▸ **What the task asks**
Within the records below, find the line with "Where should I" and the line with "Click the dropdown", then reproduce exactly those two lines and all lines between them, without any picture.

▸ **Information supplied**
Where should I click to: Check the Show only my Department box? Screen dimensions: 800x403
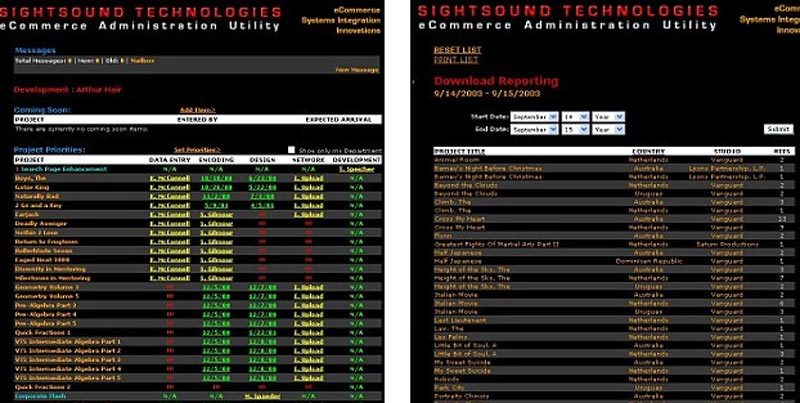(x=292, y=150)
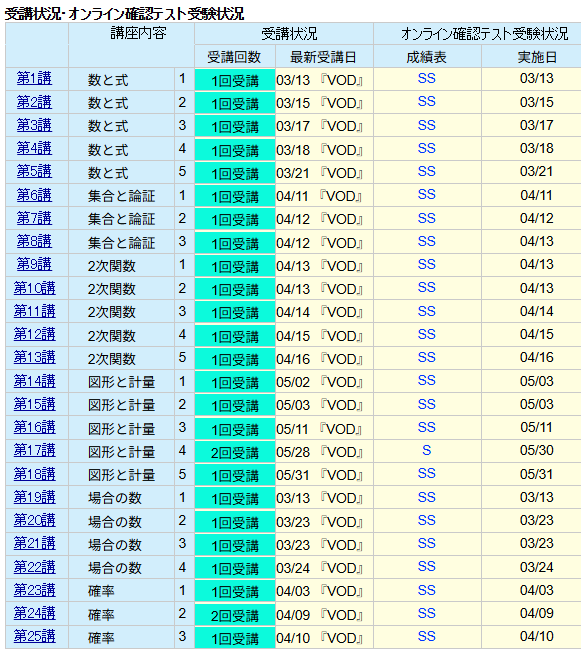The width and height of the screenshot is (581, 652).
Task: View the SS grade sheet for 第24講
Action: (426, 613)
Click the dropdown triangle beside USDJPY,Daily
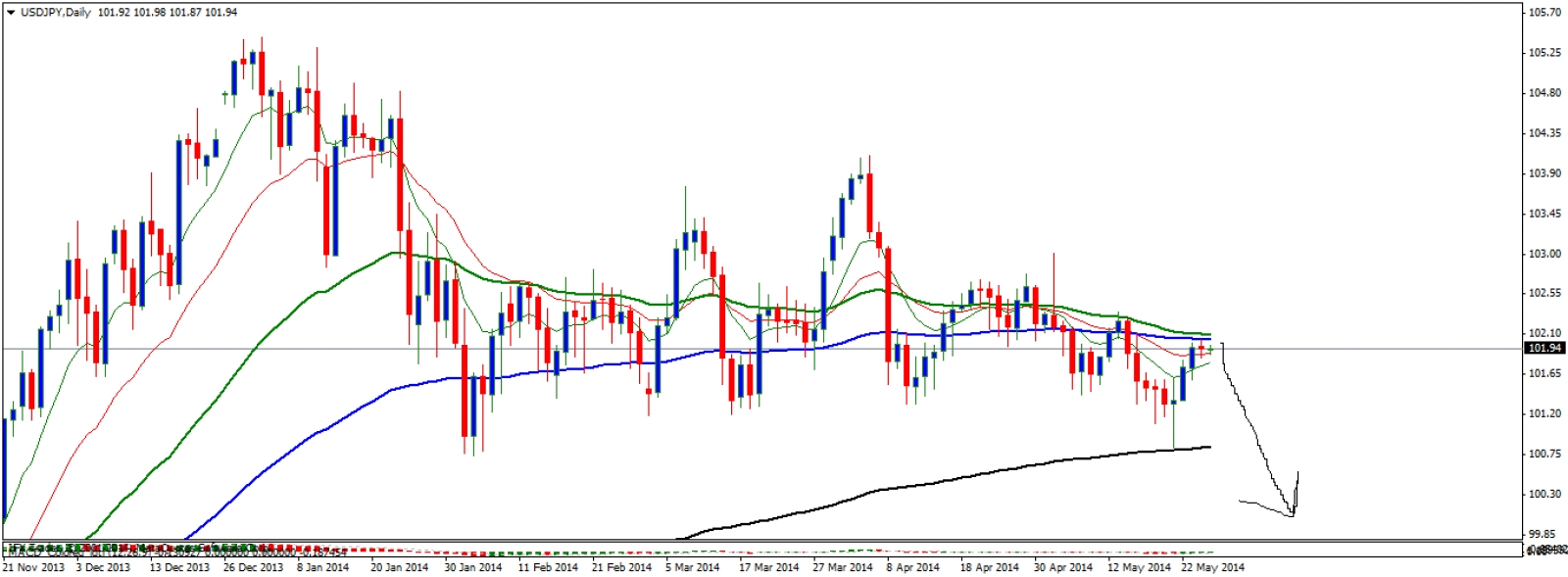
* * *
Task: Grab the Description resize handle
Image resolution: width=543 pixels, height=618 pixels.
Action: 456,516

▸ **Solved problem**
Where should I click to: Check the Show only my Department box? Screen dimensions: 800x403
(x=292, y=150)
The width and height of the screenshot is (581, 652).
Task: View the SS grade sheet for 第24講
Action: (426, 613)
Click the dropdown triangle beside USDJPY,Daily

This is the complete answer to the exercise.